GOAL A: In the Thanksgiving forum thread, what price per pound did George see on the sweet potatoes at Walmart?

READING TEXT:
★ ★ ★ ★ ★ ★ ★
Ready for Thanksgiving?

crm2431
11 years ago

Is everyone eating the year's bountiful Harvest,tomorrow?

Comments (15)

  • Macmex
    11 years ago

    We will be eating from a good deal of our harvest. In about half an hour I'll catch and fix the turkey ;)

    George

  • slowpoke_gardener
    11 years ago

    Most of my harvest has come from Walmart.

    Larry

  • Okiedawn OK Zone 7
    11 years ago

    We went to a relative's house and because we had to drive almost 3 hours each way, they assigned us the simple task of bringing beverages and a dessert because they travel well. Now that we are home, we're eating homemade salsa.

    Had we hosted the meal at our house, there would have been lots and lots of side dishes from the garden. And, when I bake desserts, I do use our own fresh eggs.

    Dawn

  • crm2431
    Original Author
    11 years ago

    My sweet potatoes turned out pretty good, but were a little pithy, I guess because of hot, dry weather.

    Charlie

  • ezzirah011
    11 years ago

    I had all kinds of sage. YUM....

  • Macmex
    11 years ago

    Even though I had a much better sweet potato crop, than say, for the last two years, I still couldn't resist, Wednesday, when I walked into Walmart and saw them for sale at $.38/lb. I purchased about a bushel of them!

    George

  • soonergrandmom
    11 years ago

    We were so tired from vacation travels that we turned down an invitation to our daughter's house, because we didn't want to be in the car that many hours. Instead, we ate with friends that only live a couple of miles travel distance.

    George, I bought a few sweet potatoes also, but the deal of the day on Wednesday was turkey. Although I wasn't cooking one for Thanksgiving, I couldn't resist the price. I didn't even have room in the freezer and had to put it in the extra refrigerator to start thawing.

    My pepper vines froze and I have been pulling them up and was surprised to find several nice bell peppers still on the plants. I have good lettuce, radishes, and sweet peppers from my garden and although I didn't have them on Thanksgiving Day, I plan to make a nice salad today.

    I have a few winter squash but it would take a crowd to eat one, so I don't know when I will ever use them. So much for the Seminole I thought I was getting. Except for the cool crops growing under the low tunnel, all of the other harvest is either canned or frozen and will be enjoyed all winter. It is amazing how many things in the grocery store you can just pass by when you have had a good garden.

  • Okiedawn OK Zone 7
    11 years ago

    Charlie, Pithiness can develop for several different reasons. Sometimes it develops if the plants (in-ground or after harvest) are subjected to cold temperatures below 55 degrees or if the sweet potatoes are stored a very long time at very warm temperatures. I'm not sure if moisture fluctuations cause pithiness the way they cause cracking. Leaving the plants into the ground and letting the tubers get overmature can lead to pithiness in some varieties.

    Y'all are braver than I am if you were in the stores on Wednesday (or today). I avoid stores right around a holiday. I just hate fighting the crowds.
★ ★ ★ ★ ★ ★ ★
TASK DATA:
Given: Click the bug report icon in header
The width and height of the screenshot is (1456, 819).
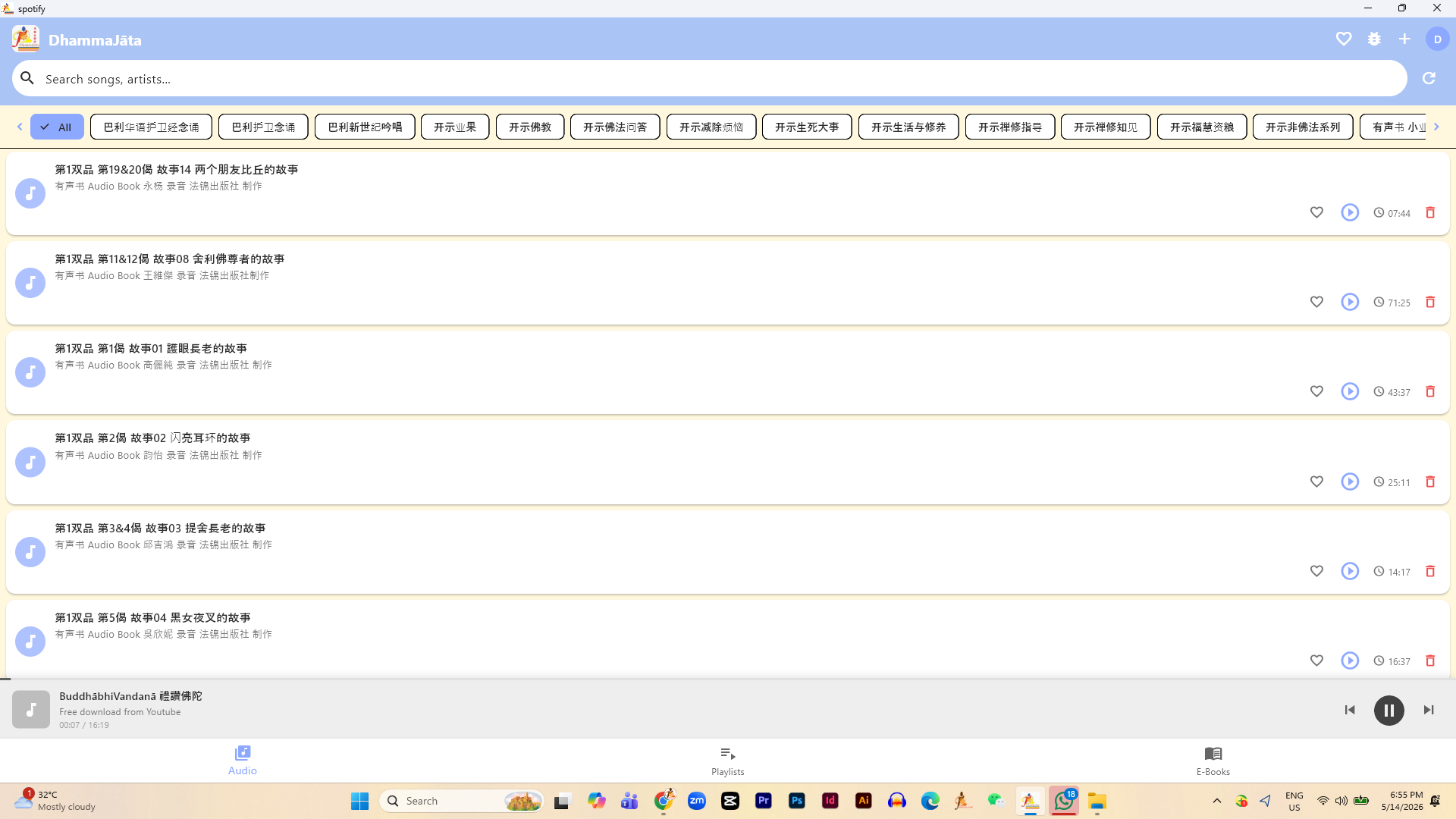Looking at the screenshot, I should 1374,39.
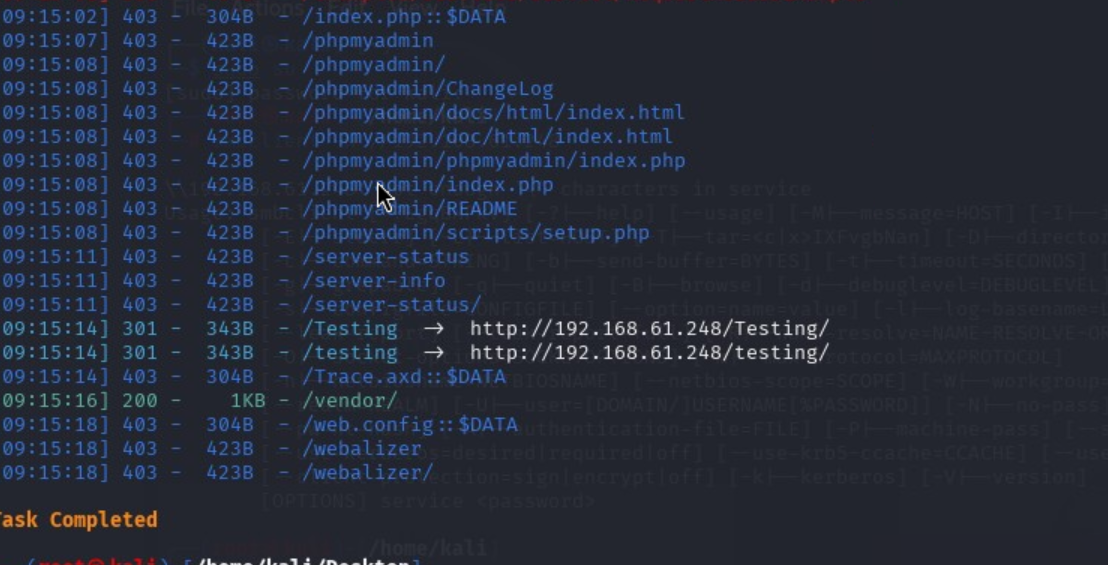Click the orange Task Completed message
The width and height of the screenshot is (1108, 565).
(x=78, y=520)
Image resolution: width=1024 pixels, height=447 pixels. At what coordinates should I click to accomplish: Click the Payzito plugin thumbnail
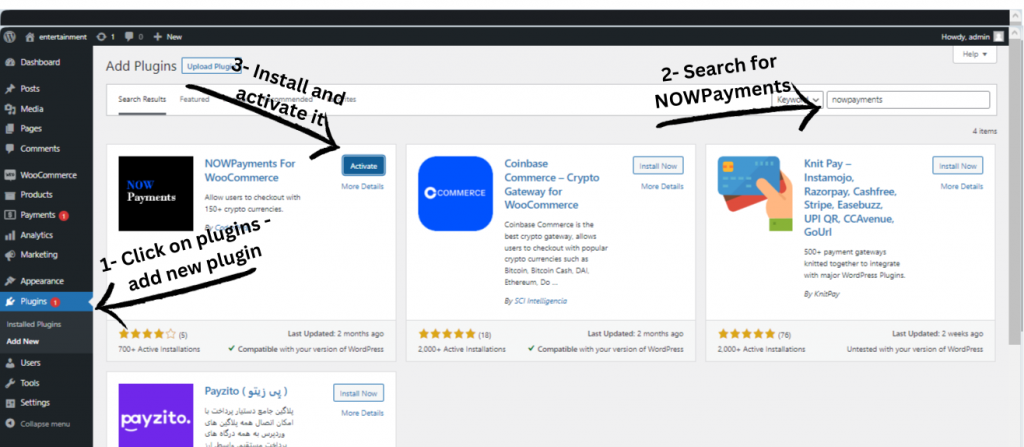click(x=156, y=415)
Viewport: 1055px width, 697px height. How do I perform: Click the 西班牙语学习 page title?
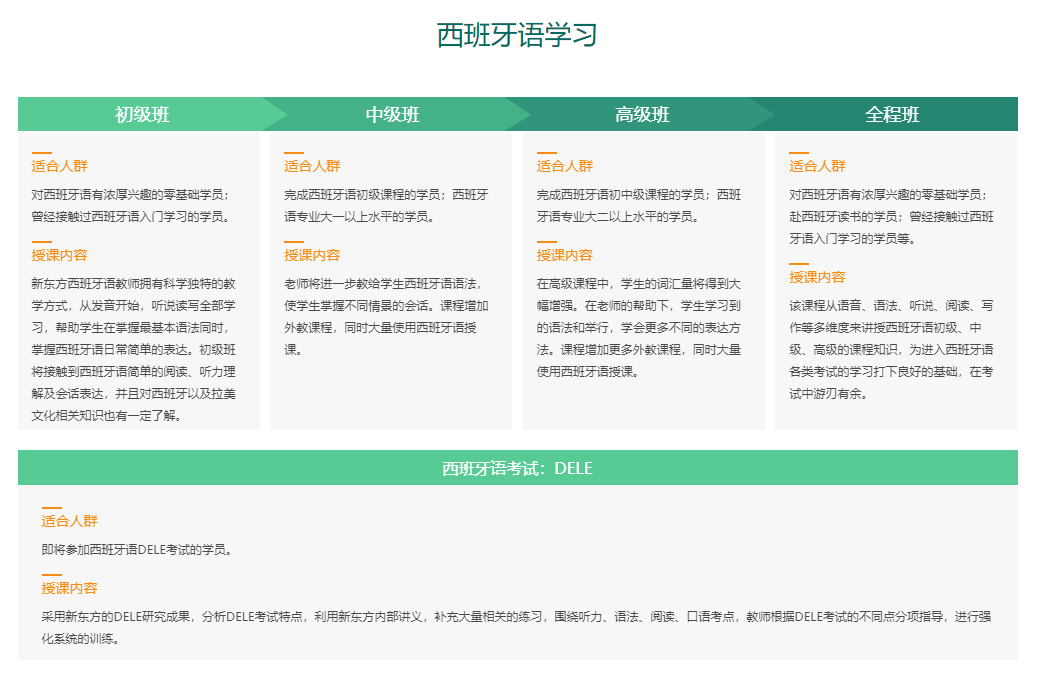pos(517,35)
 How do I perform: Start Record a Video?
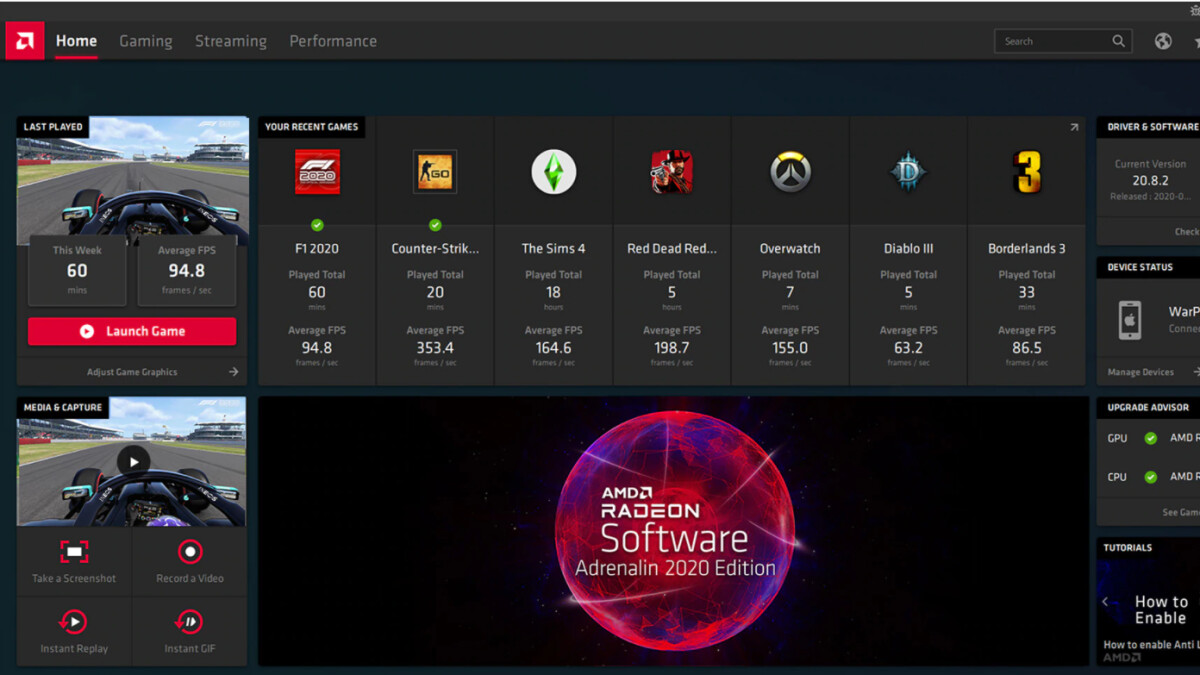pos(190,552)
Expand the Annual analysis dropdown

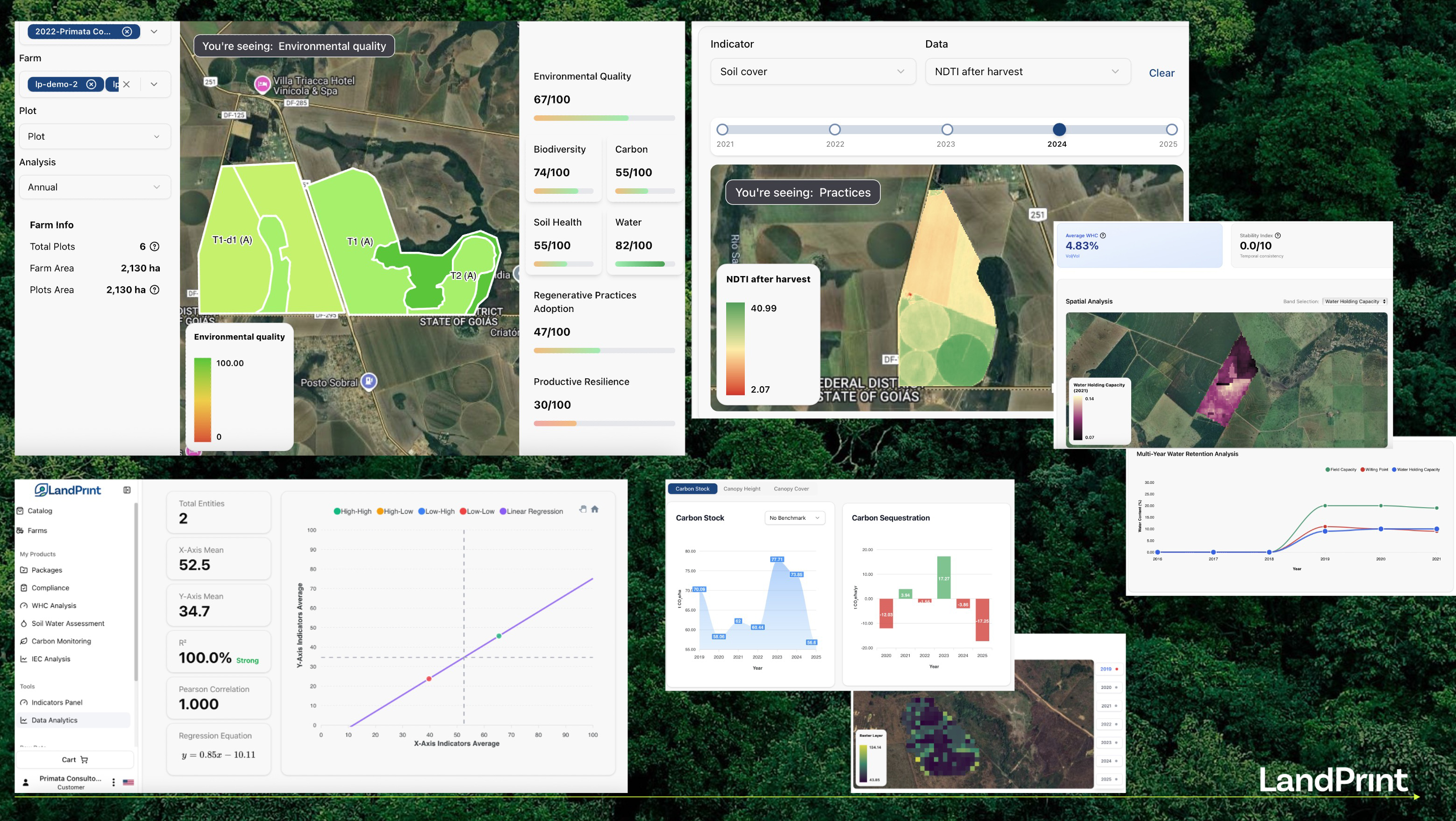[94, 187]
★ ★ ★ ★ ★ ★ ★
GOAL B: Scale the listing from the line with "How do I perform: Start Record a Video?" up to and including its last line, multiplying every coordinate in the answers by 2.2 and rounding to whole numbers, with halves rounded up. Give those lines again with the requests included, and leave out the pictures.

EXPECTED ANSWER A: $.38/lb

EXPECTED ANSWER B:
 How do I perform: Start Record a Video?
pos(418,1214)
Expand the Annual analysis dropdown

[207, 411]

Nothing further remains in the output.